Exercise brief: Switch "Comment text area" to "Notes text area" throughout the records below and reproduce them with everything else unchanged.
****************************************
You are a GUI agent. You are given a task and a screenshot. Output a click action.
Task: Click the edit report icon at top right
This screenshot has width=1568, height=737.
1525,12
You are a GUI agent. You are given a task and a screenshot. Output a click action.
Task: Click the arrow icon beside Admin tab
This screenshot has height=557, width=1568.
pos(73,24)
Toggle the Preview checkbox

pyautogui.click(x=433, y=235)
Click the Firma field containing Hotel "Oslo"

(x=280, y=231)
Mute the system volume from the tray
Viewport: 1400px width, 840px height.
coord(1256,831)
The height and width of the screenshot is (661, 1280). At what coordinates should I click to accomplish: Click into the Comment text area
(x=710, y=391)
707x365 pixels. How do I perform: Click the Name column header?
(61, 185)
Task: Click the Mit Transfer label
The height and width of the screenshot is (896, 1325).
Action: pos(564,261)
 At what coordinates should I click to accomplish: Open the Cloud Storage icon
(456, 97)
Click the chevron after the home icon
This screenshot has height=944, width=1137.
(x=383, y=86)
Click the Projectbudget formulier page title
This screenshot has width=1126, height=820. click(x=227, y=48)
****************************************
Expected answer:
You are a GUI agent. You are given a task and a screenshot. Output a click action.
Task: Click the edit report icon at top right
This screenshot has width=1568, height=737.
1525,12
You are a GUI agent. You are given a task and a screenshot. Output a click action.
Task: Click the arrow icon beside Admin tab
This screenshot has height=557, width=1568.
pos(73,24)
Toggle the Preview checkbox

pyautogui.click(x=433, y=235)
Click the Firma field containing Hotel "Oslo"

(x=280, y=231)
Mute the system volume from the tray
Viewport: 1400px width, 840px height.
coord(1256,831)
The height and width of the screenshot is (661, 1280). At what coordinates should I click to accomplish: Click into the Notes text area
(x=710, y=391)
707x365 pixels. How do I perform: Click the Name column header?
(61, 185)
Task: Click the Mit Transfer label
The height and width of the screenshot is (896, 1325).
Action: pos(564,261)
 At what coordinates should I click to accomplish: Open the Cloud Storage icon
(456, 97)
Click the chevron after the home icon
This screenshot has height=944, width=1137.
(x=383, y=86)
Click the Projectbudget formulier page title
This screenshot has width=1126, height=820. click(x=227, y=48)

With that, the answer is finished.